(Dataset records):
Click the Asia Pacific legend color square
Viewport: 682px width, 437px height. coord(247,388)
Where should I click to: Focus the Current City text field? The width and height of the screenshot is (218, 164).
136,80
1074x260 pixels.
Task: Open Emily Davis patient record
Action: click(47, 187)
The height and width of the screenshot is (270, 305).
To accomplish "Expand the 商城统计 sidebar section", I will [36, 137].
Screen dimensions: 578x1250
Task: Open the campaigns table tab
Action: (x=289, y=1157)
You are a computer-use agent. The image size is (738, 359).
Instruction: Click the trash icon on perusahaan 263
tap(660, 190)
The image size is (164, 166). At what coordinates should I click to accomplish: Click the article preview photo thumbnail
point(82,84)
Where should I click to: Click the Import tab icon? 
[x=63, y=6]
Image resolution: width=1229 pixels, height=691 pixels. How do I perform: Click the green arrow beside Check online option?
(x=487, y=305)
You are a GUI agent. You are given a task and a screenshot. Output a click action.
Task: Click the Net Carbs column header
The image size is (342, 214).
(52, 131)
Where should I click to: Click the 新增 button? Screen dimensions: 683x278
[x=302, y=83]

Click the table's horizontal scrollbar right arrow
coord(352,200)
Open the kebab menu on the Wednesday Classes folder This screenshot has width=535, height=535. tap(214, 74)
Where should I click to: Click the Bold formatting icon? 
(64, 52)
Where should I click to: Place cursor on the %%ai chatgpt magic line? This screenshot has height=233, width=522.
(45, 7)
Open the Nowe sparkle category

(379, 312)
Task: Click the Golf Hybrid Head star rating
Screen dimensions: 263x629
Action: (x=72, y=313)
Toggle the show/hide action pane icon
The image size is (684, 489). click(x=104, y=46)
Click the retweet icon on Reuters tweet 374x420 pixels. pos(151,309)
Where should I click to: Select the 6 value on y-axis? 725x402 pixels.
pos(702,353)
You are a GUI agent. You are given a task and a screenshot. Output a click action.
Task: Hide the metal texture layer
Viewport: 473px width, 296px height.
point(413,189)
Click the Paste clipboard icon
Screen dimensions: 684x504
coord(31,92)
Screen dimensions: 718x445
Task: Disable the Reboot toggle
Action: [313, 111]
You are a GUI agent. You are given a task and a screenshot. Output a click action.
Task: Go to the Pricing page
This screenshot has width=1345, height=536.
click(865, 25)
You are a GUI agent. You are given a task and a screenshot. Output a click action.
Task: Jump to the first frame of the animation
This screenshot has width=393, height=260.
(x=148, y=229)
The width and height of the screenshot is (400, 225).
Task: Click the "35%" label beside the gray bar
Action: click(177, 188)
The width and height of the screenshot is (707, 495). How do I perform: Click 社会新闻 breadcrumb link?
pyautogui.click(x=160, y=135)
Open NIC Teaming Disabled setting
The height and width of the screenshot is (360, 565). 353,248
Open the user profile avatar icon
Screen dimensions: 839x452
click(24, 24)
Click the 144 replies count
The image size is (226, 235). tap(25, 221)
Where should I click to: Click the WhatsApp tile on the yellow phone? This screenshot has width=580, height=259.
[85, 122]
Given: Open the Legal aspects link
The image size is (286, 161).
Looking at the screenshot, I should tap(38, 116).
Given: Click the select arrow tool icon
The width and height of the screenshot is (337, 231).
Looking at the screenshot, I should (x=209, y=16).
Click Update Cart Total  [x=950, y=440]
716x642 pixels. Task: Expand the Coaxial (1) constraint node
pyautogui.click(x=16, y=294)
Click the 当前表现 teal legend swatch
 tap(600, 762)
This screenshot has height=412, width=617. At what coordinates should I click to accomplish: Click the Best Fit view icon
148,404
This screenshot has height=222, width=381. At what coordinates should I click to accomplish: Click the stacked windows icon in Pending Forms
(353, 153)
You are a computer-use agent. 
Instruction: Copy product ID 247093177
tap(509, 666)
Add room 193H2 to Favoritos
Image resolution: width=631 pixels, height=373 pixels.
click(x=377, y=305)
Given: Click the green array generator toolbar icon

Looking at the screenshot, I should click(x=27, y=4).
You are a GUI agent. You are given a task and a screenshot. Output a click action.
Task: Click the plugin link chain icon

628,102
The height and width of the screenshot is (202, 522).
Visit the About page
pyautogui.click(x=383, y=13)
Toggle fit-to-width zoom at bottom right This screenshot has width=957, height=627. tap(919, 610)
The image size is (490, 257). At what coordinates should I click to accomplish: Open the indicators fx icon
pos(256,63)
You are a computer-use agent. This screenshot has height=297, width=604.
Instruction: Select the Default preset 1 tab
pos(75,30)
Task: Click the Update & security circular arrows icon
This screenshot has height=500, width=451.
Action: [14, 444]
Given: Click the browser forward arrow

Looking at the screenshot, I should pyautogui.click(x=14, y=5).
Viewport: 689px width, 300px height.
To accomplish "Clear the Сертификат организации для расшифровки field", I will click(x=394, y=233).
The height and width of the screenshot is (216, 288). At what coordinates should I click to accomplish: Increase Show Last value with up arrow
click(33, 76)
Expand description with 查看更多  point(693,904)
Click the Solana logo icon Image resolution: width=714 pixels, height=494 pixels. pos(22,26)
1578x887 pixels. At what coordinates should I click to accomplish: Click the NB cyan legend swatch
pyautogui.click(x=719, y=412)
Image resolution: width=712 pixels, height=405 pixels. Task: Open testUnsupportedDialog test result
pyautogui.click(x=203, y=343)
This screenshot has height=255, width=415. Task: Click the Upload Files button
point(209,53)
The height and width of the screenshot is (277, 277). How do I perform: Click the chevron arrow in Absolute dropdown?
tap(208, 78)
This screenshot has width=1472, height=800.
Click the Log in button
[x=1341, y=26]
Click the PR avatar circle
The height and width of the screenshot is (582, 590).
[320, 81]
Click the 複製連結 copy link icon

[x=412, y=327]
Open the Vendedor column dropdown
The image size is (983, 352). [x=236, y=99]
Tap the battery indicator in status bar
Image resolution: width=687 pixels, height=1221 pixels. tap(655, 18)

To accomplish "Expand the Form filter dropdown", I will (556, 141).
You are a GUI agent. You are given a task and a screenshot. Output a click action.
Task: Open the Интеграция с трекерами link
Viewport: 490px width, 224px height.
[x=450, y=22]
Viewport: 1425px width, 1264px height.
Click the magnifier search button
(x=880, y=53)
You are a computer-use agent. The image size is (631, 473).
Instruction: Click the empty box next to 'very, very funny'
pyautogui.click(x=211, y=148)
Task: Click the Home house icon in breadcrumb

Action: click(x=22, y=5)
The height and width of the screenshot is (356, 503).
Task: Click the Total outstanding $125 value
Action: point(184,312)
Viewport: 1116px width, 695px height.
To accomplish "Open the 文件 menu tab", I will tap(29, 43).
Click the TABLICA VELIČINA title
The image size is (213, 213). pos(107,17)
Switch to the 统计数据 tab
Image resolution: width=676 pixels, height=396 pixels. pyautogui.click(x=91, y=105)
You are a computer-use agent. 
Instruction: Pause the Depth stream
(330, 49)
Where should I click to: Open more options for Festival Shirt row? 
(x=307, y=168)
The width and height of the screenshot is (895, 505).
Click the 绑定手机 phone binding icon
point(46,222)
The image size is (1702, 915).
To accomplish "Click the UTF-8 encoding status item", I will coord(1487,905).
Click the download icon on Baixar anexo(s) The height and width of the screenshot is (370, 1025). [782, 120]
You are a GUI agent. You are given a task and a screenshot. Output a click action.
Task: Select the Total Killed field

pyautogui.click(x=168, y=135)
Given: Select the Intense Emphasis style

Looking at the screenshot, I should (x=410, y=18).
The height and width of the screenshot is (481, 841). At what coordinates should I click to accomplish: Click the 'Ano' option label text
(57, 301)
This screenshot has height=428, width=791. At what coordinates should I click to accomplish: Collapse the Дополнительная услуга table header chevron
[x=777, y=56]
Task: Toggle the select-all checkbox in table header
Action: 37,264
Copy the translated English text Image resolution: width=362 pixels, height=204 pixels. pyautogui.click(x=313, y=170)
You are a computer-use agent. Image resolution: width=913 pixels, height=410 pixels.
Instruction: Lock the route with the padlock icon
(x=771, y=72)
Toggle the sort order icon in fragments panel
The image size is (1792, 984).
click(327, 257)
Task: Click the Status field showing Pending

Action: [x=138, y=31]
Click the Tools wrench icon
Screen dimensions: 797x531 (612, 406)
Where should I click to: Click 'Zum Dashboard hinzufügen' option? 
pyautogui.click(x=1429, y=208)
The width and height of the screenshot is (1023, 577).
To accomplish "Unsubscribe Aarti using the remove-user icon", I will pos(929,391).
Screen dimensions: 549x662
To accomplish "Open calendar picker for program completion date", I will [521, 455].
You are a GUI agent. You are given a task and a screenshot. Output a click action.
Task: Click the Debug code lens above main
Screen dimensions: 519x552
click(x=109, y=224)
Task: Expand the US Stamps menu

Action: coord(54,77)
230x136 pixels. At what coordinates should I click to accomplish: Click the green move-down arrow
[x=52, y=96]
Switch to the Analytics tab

(Work order): Read through the entries and copy each line in which "Update" appears.

(Task output):
Click Update Cart Total  [x=950, y=440]
Task: Click the Update & security circular arrows icon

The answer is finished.